Nick Sundich, July 16, 2024
This week’s international stock deep dive in on Walmart (NYSE:WMT). While most of our Australian readers may not have shopped there, many will have heard about it – even if it is just because they own a small cap that has a deal to sell their product into Walmarts.
Being the company that it is, Walmart is a safer investment than most other stocks. But is it a growth stock – has it got more room to grow? In this article, we address that question.
Who is Walmart (NYSE:WMT)?
Walmart is no ordinary supermarket chain. It is a chain of hypermarkets, operating outlets that offer not just groceries but household items too. Any Australian who has been to one can attest to the fact that it is no Coles or Woolworths.

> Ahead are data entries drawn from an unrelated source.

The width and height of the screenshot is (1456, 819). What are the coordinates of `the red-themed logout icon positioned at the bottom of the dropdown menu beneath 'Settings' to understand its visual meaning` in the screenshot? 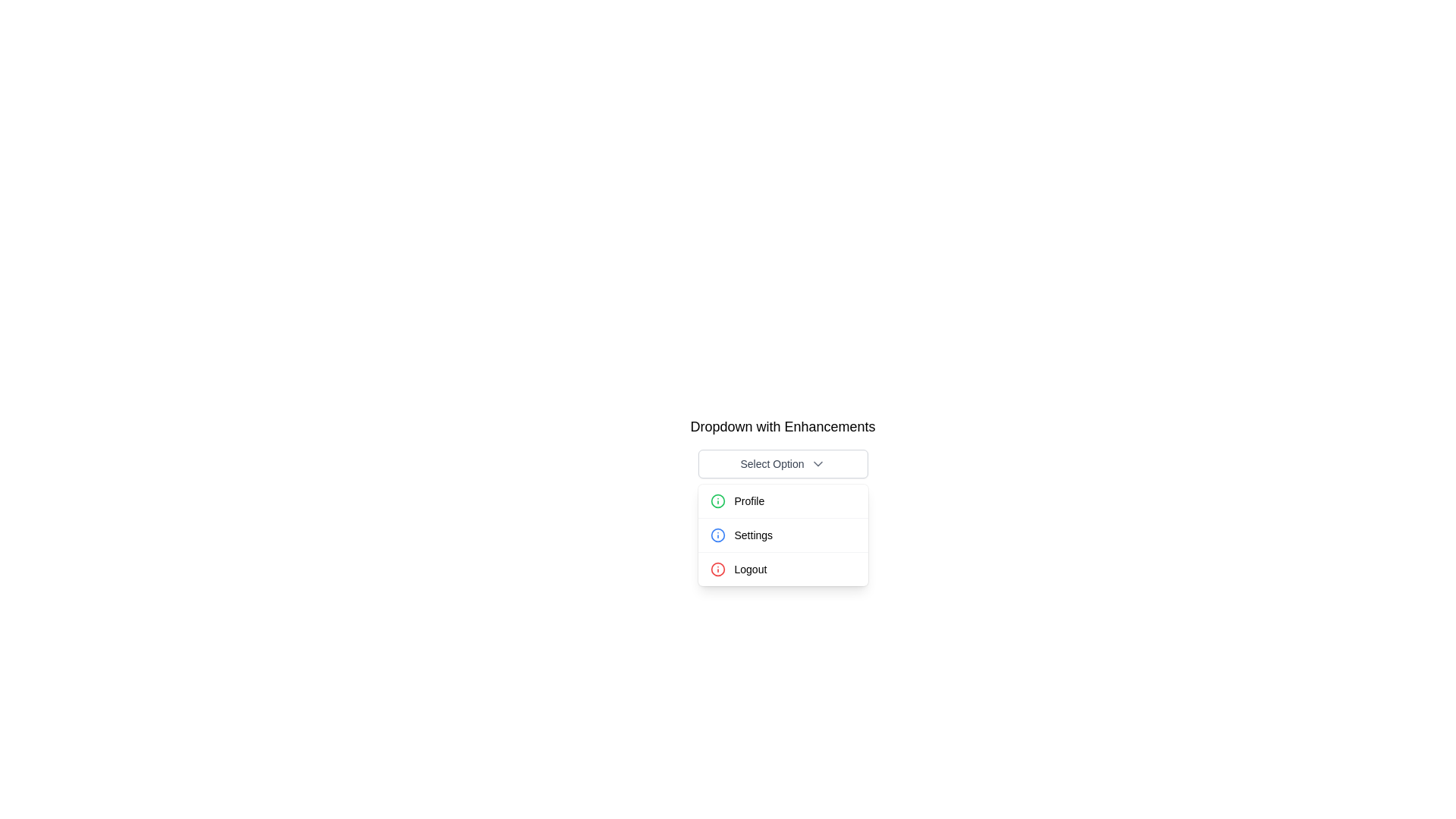 It's located at (717, 570).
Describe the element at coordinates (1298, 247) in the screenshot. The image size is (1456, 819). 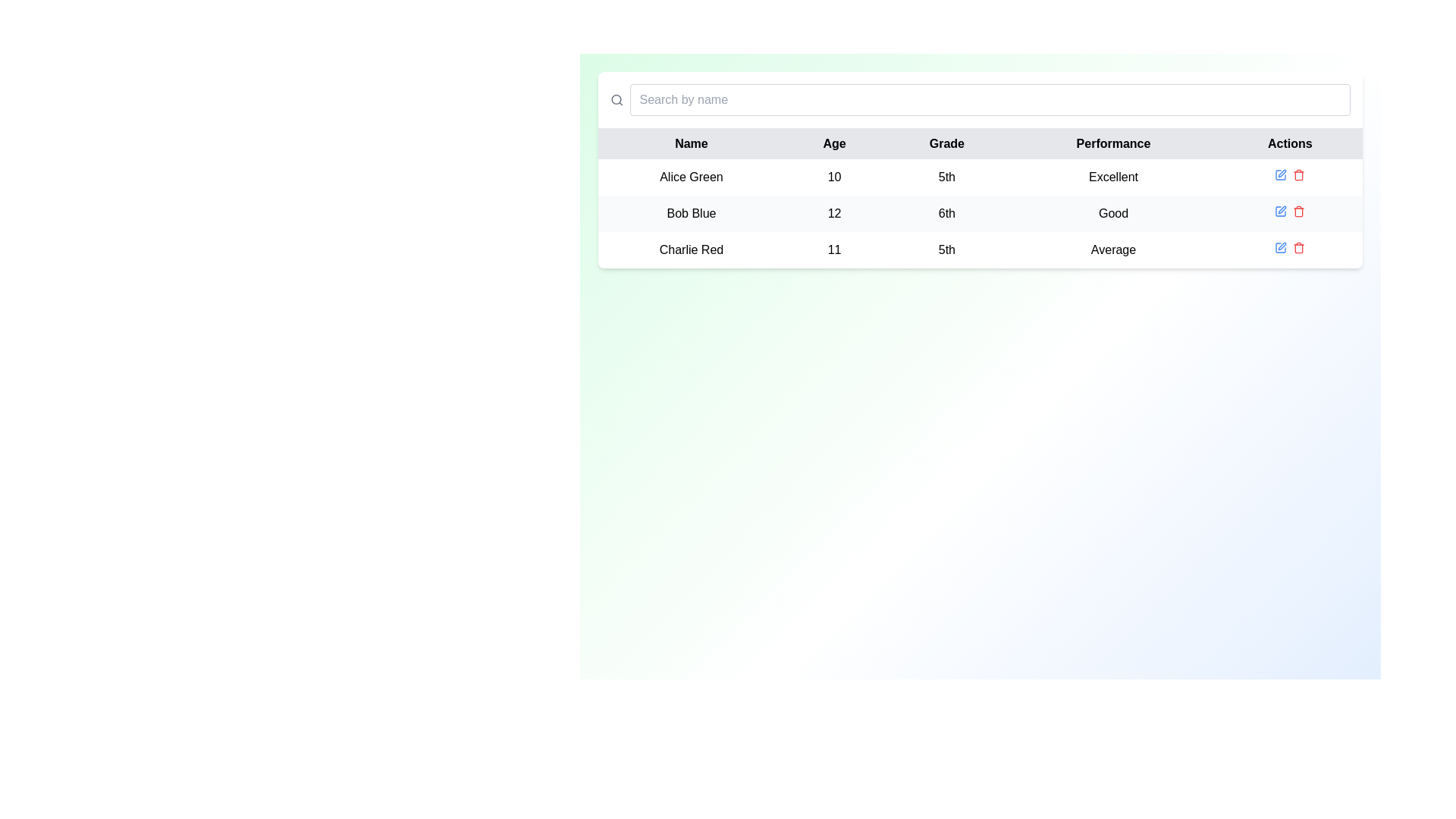
I see `the delete button located in the actions column of the last row of the table` at that location.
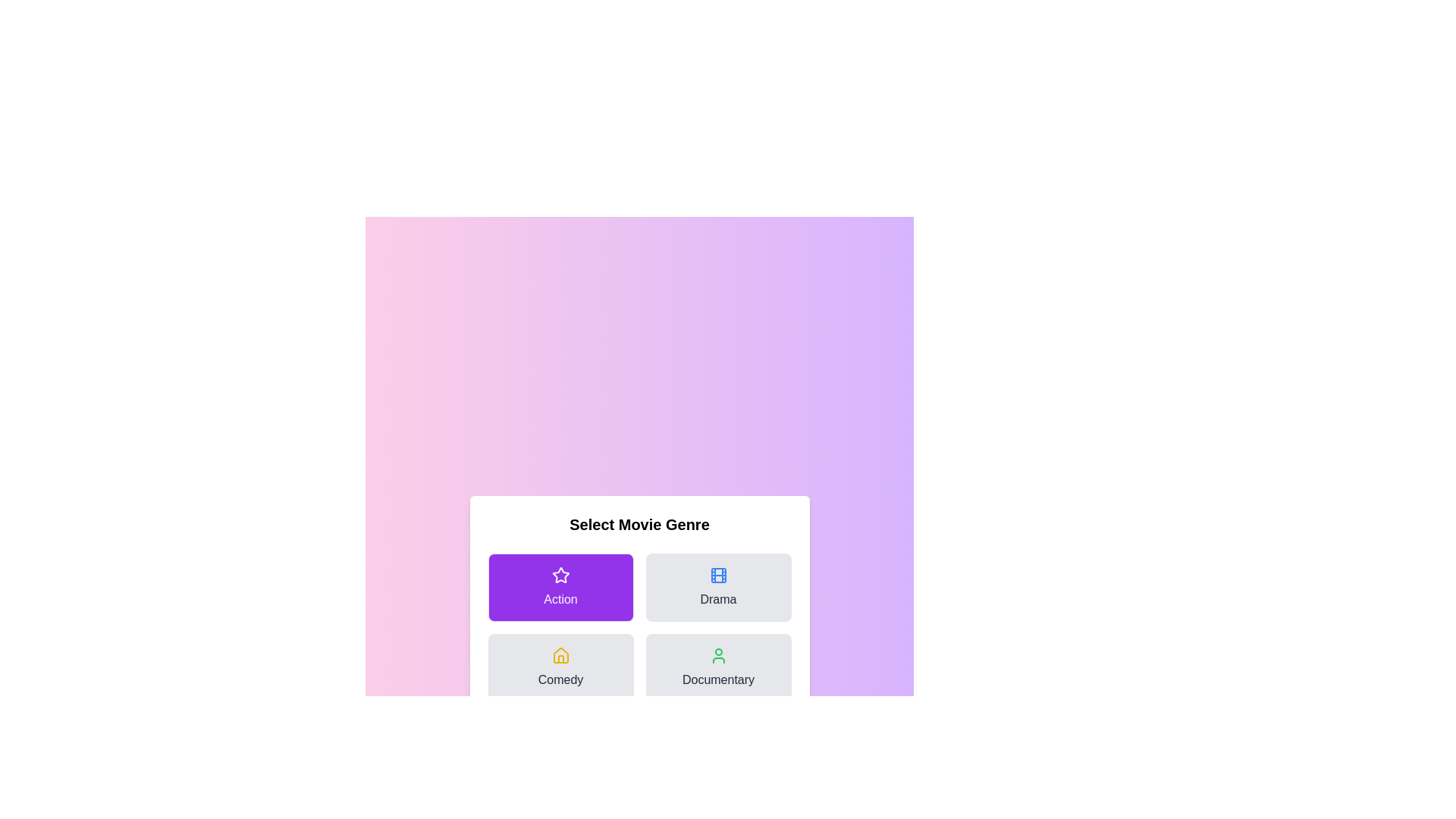  Describe the element at coordinates (560, 667) in the screenshot. I see `the button representing the genre Comedy` at that location.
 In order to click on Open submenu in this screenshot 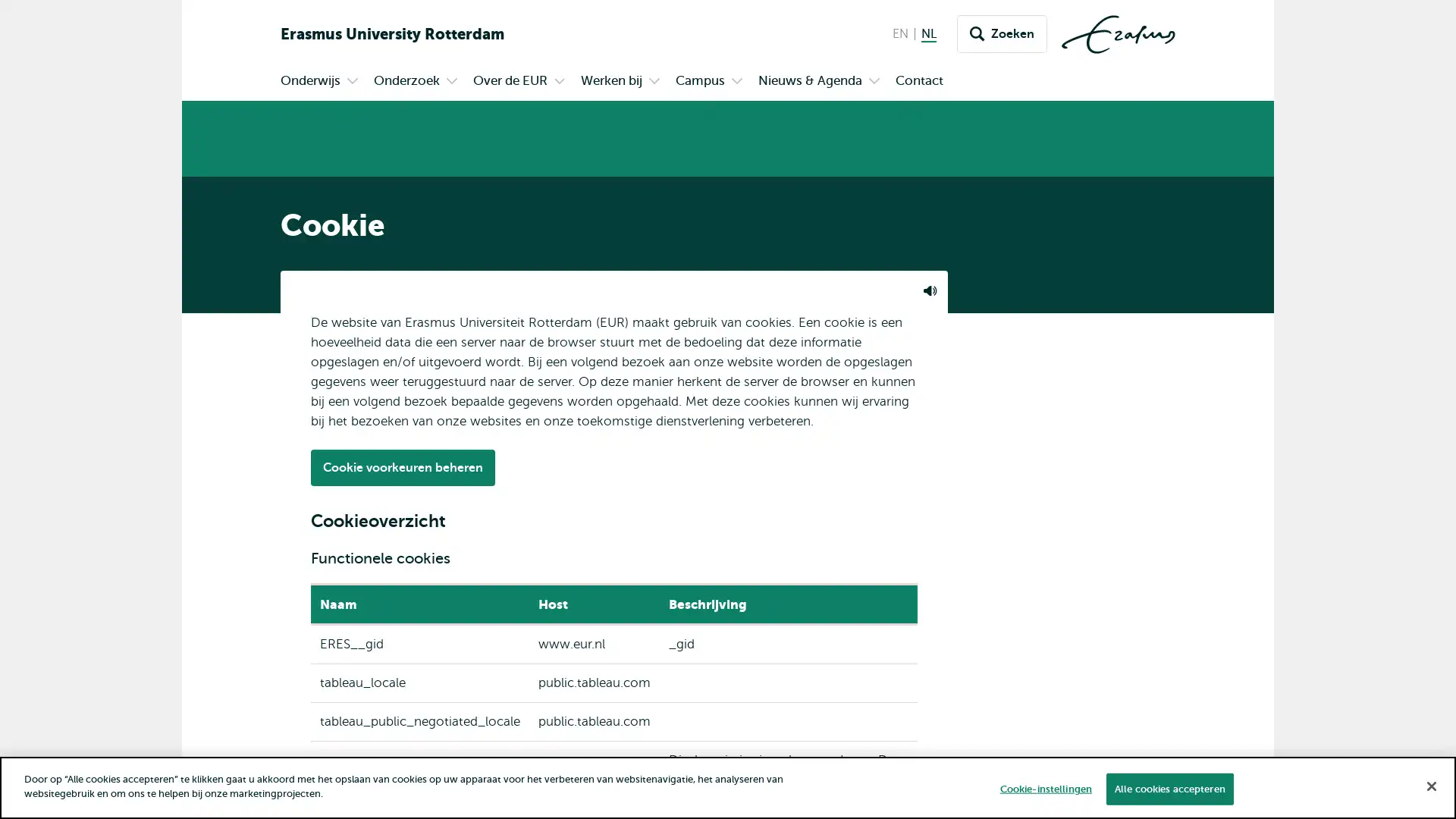, I will do `click(352, 82)`.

The company was founded in 1962 with the first store opened in Arkansas by Sam Walton. Prior to this, he owned a Ben Franklin store and successfully turned it around by selling products at lower prices to get higher-volume sales at a lower profit margin.
While most discount stores were in big cities and only offered discounts on small items, Walton set up shops in smaller towns. Other unique traits included that the stores were kept open longer hours than competitors, big parking lots that would be free for consumers to park at. Even getting customers to get the goods themselves and pay at the exit was an innovation at the time.
Despite the cult around the elder Walton, it was a slow expansion story with the company only expanding outside Arkansas in 1968 and only setting up shop on the West and East Coasts in the early 1990s.
Today, Walmart is the world’s largest company by revenue with over US$611bn generated in FY23. For comparison’s sake, Amazon generated just US$514bn, ExxonMobil made $413.7bn, Apple made $394.3bn. And Walmart has held this title for over a decade.
The company employs over 2m people across the world, the bulk of whom are in North America. It has direct outlets or investments in several countries including the UK, China and several countries in Latin America.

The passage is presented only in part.